Collected data:

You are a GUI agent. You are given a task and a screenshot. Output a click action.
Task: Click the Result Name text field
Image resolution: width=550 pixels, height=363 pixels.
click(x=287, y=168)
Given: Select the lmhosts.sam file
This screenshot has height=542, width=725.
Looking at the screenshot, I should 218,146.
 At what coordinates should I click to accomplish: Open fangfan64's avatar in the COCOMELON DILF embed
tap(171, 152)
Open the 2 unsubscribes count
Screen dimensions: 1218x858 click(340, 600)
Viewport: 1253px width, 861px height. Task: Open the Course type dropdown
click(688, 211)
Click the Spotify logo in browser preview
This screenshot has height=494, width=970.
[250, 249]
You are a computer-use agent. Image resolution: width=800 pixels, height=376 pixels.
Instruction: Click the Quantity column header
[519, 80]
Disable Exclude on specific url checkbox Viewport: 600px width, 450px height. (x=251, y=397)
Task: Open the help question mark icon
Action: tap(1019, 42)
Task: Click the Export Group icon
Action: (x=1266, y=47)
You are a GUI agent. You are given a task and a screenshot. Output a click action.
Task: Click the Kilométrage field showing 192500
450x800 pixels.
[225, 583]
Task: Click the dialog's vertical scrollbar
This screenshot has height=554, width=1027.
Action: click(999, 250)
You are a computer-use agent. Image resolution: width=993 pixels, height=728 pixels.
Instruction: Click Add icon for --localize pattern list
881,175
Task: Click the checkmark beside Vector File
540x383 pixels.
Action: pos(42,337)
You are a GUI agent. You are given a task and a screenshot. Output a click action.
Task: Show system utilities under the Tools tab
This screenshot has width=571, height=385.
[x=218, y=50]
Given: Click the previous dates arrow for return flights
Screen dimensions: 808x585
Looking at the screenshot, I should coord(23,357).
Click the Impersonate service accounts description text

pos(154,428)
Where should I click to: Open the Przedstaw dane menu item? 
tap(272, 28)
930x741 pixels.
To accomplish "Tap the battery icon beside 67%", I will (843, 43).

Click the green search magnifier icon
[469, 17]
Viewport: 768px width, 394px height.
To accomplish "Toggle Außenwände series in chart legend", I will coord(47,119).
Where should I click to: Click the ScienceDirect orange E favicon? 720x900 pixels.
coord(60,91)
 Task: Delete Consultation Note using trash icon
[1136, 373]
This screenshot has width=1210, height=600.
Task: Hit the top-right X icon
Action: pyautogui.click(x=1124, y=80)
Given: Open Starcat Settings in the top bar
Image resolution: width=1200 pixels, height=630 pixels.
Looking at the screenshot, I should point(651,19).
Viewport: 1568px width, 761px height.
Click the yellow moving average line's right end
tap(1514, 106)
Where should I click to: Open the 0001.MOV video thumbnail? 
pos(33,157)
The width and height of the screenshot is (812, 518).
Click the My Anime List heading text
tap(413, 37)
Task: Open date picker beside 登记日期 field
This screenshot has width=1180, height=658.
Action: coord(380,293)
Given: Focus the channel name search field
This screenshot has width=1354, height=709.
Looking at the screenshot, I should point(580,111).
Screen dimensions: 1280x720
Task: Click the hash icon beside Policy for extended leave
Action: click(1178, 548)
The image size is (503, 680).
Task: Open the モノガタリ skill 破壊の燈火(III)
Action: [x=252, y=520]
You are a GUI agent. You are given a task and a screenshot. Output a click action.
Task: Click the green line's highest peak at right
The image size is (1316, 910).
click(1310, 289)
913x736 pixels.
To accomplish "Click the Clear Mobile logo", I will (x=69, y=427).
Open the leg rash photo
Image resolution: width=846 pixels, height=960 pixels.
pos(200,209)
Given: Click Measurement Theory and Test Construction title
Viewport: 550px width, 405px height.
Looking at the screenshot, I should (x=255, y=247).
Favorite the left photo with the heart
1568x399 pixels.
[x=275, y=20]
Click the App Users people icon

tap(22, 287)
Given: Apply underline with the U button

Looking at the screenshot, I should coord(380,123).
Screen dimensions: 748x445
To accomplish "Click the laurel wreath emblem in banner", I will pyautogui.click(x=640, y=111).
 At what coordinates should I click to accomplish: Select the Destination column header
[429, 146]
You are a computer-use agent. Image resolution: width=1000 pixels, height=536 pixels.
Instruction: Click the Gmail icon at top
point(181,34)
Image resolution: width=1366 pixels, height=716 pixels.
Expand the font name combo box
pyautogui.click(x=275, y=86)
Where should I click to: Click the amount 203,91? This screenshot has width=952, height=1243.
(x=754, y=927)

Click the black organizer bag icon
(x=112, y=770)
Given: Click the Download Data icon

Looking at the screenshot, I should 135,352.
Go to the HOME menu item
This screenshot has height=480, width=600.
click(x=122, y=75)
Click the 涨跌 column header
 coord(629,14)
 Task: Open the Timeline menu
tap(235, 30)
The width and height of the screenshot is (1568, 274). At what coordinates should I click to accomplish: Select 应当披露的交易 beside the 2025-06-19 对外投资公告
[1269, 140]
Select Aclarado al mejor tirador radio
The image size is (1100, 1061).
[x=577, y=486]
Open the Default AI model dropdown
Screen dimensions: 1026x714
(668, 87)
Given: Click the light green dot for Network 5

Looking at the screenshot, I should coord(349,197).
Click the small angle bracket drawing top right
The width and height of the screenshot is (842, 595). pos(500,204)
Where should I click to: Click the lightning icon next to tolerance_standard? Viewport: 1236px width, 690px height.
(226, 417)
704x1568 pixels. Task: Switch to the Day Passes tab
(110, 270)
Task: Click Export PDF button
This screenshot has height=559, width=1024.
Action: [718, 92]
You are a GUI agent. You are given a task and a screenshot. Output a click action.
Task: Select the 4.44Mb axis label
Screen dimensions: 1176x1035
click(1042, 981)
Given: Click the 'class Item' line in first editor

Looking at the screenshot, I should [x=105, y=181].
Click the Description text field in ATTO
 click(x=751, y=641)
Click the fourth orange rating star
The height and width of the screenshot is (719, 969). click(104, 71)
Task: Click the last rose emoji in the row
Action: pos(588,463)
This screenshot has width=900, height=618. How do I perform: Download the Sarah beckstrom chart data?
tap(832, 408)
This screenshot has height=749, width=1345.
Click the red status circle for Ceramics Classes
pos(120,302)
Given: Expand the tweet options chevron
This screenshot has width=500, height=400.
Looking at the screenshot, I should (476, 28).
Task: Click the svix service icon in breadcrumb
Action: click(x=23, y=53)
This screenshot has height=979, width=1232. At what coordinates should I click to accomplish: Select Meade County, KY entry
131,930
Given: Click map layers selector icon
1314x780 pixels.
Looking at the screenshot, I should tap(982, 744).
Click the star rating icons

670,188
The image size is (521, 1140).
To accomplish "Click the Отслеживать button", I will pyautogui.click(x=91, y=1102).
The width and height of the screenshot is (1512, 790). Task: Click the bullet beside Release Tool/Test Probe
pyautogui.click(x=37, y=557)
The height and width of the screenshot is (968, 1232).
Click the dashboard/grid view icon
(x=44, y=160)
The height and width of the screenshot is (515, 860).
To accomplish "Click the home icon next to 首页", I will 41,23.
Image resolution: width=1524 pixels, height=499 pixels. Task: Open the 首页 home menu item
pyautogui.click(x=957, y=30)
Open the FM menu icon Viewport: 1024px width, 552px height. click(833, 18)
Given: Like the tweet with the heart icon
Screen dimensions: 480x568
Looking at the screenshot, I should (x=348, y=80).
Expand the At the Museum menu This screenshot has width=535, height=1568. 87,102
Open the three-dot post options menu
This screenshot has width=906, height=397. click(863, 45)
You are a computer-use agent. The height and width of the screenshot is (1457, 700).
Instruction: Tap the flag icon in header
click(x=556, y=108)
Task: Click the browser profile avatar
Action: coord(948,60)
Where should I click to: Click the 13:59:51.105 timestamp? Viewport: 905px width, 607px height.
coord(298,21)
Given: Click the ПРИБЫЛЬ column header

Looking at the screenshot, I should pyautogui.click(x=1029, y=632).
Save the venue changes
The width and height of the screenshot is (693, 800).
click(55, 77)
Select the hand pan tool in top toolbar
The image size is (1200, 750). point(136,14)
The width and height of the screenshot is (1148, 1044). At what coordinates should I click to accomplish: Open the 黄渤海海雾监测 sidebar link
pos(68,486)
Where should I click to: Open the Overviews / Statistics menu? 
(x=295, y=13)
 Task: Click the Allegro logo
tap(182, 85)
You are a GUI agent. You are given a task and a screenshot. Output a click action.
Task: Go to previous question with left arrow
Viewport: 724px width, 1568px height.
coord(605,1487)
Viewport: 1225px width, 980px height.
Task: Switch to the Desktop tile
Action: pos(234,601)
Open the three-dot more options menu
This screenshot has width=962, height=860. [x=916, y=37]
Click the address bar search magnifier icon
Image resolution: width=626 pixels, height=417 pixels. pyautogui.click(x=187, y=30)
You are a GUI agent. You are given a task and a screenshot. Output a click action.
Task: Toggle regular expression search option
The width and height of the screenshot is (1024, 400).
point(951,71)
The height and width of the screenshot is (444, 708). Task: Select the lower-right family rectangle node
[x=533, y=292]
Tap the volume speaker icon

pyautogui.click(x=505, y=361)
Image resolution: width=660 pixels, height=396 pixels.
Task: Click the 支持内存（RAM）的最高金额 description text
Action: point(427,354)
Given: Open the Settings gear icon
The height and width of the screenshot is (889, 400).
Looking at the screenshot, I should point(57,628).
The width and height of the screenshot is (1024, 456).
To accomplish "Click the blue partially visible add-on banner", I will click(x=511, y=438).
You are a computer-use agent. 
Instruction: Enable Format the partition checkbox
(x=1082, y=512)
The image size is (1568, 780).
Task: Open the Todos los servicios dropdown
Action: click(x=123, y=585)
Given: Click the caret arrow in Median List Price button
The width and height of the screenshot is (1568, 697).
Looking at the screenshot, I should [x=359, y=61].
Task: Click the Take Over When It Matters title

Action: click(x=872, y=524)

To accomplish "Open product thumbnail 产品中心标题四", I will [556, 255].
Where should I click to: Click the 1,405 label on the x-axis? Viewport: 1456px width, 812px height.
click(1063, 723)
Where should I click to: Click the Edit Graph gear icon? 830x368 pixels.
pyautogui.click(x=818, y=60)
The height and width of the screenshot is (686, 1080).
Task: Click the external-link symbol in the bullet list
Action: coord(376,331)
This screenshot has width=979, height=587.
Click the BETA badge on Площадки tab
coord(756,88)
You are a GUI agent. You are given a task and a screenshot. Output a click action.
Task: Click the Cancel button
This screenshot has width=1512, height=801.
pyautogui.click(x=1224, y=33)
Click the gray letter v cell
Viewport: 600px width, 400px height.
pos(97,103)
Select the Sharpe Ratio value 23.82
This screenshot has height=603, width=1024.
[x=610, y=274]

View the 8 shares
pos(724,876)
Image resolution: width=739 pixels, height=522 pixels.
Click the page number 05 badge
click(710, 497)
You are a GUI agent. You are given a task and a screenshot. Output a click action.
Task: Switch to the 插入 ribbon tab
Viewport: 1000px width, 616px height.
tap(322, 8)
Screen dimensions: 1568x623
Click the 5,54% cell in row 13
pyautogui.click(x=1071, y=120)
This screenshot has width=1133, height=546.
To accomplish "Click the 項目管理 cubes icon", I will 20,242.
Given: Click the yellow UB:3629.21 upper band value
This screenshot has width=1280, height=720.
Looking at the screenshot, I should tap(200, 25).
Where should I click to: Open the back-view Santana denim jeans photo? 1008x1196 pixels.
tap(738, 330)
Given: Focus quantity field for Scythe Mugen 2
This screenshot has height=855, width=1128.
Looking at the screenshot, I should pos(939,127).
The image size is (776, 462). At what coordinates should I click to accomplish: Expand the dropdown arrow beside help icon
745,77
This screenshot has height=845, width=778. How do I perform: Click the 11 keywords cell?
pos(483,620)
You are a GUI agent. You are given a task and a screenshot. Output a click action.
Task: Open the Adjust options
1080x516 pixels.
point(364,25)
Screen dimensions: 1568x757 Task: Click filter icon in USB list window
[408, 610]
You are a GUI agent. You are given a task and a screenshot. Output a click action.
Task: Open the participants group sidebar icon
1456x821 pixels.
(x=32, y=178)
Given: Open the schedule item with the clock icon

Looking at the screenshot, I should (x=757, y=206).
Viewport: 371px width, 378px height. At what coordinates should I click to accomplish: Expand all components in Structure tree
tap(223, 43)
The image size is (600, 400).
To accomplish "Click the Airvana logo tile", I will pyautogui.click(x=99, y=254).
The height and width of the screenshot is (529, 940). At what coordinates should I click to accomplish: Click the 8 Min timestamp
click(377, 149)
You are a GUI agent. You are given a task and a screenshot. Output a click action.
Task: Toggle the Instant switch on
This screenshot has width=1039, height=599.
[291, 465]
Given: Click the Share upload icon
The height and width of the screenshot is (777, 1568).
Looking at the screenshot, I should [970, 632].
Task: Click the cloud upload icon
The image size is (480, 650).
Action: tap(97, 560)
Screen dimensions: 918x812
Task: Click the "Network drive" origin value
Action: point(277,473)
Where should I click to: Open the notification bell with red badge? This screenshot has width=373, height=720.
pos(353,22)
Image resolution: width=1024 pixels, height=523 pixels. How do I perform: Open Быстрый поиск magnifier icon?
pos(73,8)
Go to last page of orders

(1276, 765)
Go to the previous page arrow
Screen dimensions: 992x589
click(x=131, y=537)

_Exercise_:
Nothing but the lines from the first line of the data through the line with "Given: Click the previous" should be returned, exactly as they appear, both ends included.

_Result of the task_:
You are a GUI agent. You are given a task and a screenshot. Output a click action.
Task: Click the Result Name text field
Image resolution: width=550 pixels, height=363 pixels.
click(x=287, y=168)
Given: Select the lmhosts.sam file
This screenshot has height=542, width=725.
Looking at the screenshot, I should 218,146.
 At what coordinates should I click to accomplish: Open fangfan64's avatar in the COCOMELON DILF embed
tap(171, 152)
Open the 2 unsubscribes count
Screen dimensions: 1218x858 click(340, 600)
Viewport: 1253px width, 861px height. Task: Open the Course type dropdown
click(688, 211)
Click the Spotify logo in browser preview
This screenshot has height=494, width=970.
[250, 249]
You are a computer-use agent. Image resolution: width=800 pixels, height=376 pixels.
Instruction: Click the Quantity column header
[519, 80]
Disable Exclude on specific url checkbox Viewport: 600px width, 450px height. (x=251, y=397)
Task: Open the help question mark icon
Action: tap(1019, 42)
Task: Click the Export Group icon
Action: (x=1266, y=47)
You are a GUI agent. You are given a task and a screenshot. Output a click action.
Task: Click the Kilométrage field showing 192500
450x800 pixels.
[225, 583]
Task: Click the dialog's vertical scrollbar
This screenshot has height=554, width=1027.
Action: click(999, 250)
You are a computer-use agent. Image resolution: width=993 pixels, height=728 pixels.
Instruction: Click Add icon for --localize pattern list
881,175
Task: Click the checkmark beside Vector File
540x383 pixels.
Action: pos(42,337)
You are a GUI agent. You are given a task and a screenshot. Output a click action.
Task: Show system utilities under the Tools tab
This screenshot has width=571, height=385.
[x=218, y=50]
Given: Click the previous dates arrow for return flights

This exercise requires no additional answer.